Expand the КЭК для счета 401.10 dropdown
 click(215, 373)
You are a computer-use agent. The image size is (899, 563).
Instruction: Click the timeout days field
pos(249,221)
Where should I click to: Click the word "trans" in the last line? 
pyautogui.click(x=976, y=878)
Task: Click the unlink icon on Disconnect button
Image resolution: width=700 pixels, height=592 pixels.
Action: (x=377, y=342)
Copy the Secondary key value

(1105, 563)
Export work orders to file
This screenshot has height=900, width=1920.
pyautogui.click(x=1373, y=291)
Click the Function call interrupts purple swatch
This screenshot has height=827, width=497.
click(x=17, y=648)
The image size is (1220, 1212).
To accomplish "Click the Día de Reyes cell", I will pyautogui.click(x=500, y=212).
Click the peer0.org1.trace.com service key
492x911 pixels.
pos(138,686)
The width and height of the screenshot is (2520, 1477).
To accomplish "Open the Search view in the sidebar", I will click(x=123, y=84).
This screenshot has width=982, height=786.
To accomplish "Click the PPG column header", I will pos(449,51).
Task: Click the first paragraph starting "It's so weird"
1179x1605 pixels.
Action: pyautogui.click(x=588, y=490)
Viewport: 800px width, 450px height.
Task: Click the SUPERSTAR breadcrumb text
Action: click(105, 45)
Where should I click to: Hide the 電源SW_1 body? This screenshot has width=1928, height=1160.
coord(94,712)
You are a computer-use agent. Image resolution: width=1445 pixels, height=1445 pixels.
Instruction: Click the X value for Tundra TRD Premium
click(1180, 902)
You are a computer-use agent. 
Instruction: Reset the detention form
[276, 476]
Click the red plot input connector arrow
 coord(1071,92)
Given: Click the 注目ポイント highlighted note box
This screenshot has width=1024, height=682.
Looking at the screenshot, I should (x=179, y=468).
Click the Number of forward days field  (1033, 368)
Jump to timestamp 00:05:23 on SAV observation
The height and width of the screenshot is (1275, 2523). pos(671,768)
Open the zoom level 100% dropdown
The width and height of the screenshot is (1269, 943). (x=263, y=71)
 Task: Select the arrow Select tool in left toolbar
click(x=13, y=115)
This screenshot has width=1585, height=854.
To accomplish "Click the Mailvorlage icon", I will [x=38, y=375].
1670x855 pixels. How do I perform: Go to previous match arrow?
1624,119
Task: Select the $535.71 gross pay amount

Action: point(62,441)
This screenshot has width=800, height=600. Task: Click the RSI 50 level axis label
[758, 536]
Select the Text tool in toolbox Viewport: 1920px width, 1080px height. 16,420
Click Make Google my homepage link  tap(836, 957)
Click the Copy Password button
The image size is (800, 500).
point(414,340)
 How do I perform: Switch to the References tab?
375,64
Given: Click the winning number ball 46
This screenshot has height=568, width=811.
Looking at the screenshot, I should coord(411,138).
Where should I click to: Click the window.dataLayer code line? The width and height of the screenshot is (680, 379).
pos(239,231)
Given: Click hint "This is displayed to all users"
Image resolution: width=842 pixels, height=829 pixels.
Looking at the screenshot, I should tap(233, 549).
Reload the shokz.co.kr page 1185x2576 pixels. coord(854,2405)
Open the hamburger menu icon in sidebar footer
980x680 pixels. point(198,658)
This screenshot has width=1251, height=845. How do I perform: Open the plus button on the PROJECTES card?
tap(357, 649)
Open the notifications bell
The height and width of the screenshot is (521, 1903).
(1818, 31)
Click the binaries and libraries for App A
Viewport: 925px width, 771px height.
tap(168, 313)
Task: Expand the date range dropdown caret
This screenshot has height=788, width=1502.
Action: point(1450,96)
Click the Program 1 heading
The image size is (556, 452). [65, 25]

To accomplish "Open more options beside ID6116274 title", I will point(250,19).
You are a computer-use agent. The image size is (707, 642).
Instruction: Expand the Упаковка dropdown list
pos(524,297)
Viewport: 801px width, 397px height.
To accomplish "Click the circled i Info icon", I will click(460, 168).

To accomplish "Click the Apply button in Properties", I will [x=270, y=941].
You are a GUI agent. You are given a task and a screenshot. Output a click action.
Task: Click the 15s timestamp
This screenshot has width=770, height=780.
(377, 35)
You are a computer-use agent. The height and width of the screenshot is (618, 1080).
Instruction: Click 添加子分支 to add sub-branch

....

> **WHAT YOU SHOULD DO**
Change "Instruction" to "Command" in the records from the line with "You are a computer-use agent. Image" to the line with "Click the Number", with everything else unchanged. Give only those lines.

> **SOLVED EXERCISE**
You are a computer-use agent. Image resolution: width=1445 pixels, height=1445 pixels.
Command: Click the X value for Tundra TRD Premium
click(1180, 902)
You are a computer-use agent. 
Command: Reset the detention form
[276, 476]
Click the red plot input connector arrow
 coord(1071,92)
Given: Click the 注目ポイント highlighted note box
This screenshot has width=1024, height=682.
Looking at the screenshot, I should (x=179, y=468).
Click the Number of forward days field  (1033, 368)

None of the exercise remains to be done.